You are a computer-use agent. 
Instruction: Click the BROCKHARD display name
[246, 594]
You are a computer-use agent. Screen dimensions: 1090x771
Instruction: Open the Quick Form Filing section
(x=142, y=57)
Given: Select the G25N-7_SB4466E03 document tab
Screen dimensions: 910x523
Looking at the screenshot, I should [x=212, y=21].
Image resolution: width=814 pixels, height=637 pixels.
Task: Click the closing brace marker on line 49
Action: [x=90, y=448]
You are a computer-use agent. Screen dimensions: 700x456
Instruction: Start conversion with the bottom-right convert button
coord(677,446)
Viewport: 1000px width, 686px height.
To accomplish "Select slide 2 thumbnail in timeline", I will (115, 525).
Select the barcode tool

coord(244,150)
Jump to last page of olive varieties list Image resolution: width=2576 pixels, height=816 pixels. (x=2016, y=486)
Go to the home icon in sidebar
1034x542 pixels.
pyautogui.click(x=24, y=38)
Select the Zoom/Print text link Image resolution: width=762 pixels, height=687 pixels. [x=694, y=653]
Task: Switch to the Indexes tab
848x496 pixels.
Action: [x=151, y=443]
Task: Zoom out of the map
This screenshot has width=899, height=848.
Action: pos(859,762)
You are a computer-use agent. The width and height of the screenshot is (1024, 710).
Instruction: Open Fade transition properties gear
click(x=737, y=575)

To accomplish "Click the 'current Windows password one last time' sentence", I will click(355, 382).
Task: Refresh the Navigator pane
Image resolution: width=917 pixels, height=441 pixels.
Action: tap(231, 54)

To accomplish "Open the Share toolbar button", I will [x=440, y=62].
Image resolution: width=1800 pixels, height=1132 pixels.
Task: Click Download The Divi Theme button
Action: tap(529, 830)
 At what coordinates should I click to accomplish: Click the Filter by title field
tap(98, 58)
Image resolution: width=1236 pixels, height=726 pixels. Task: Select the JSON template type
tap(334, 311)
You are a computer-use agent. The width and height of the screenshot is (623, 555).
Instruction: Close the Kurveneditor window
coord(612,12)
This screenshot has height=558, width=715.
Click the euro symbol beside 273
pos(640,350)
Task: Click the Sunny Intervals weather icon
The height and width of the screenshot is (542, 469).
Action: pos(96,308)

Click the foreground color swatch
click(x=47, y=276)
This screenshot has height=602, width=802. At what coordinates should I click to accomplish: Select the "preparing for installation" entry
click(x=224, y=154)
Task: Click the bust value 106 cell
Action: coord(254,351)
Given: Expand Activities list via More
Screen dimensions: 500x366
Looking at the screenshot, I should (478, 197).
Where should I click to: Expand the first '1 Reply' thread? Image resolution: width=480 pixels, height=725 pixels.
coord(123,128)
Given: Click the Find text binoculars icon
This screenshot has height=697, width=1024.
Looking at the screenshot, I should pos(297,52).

What is required: Starting with the line that contains "848x496 pixels.", print every line through the end of the entries above exactly as written, both boundary lines included, and nothing else.

Answer section:
848x496 pixels.
Action: [x=151, y=443]
Task: Zoom out of the map
This screenshot has width=899, height=848.
Action: pos(859,762)
You are a computer-use agent. The width and height of the screenshot is (1024, 710).
Instruction: Open Fade transition properties gear
click(x=737, y=575)

To accomplish "Click the 'current Windows password one last time' sentence", I will click(355, 382).
Task: Refresh the Navigator pane
Image resolution: width=917 pixels, height=441 pixels.
Action: tap(231, 54)

To accomplish "Open the Share toolbar button", I will [x=440, y=62].
Image resolution: width=1800 pixels, height=1132 pixels.
Task: Click Download The Divi Theme button
Action: tap(529, 830)
 At what coordinates should I click to accomplish: Click the Filter by title field
tap(98, 58)
Image resolution: width=1236 pixels, height=726 pixels. Task: Select the JSON template type
tap(334, 311)
You are a computer-use agent. The width and height of the screenshot is (623, 555).
Instruction: Close the Kurveneditor window
coord(612,12)
This screenshot has height=558, width=715.
Click the euro symbol beside 273
pos(640,350)
Task: Click the Sunny Intervals weather icon
The height and width of the screenshot is (542, 469).
Action: pos(96,308)

Click the foreground color swatch
click(x=47, y=276)
This screenshot has height=602, width=802. At what coordinates should I click to accomplish: Select the "preparing for installation" entry
click(x=224, y=154)
Task: Click the bust value 106 cell
Action: coord(254,351)
Given: Expand Activities list via More
Screen dimensions: 500x366
Looking at the screenshot, I should (478, 197).
Where should I click to: Expand the first '1 Reply' thread? Image resolution: width=480 pixels, height=725 pixels.
coord(123,128)
Given: Click the Find text binoculars icon
This screenshot has height=697, width=1024.
Looking at the screenshot, I should pos(297,52).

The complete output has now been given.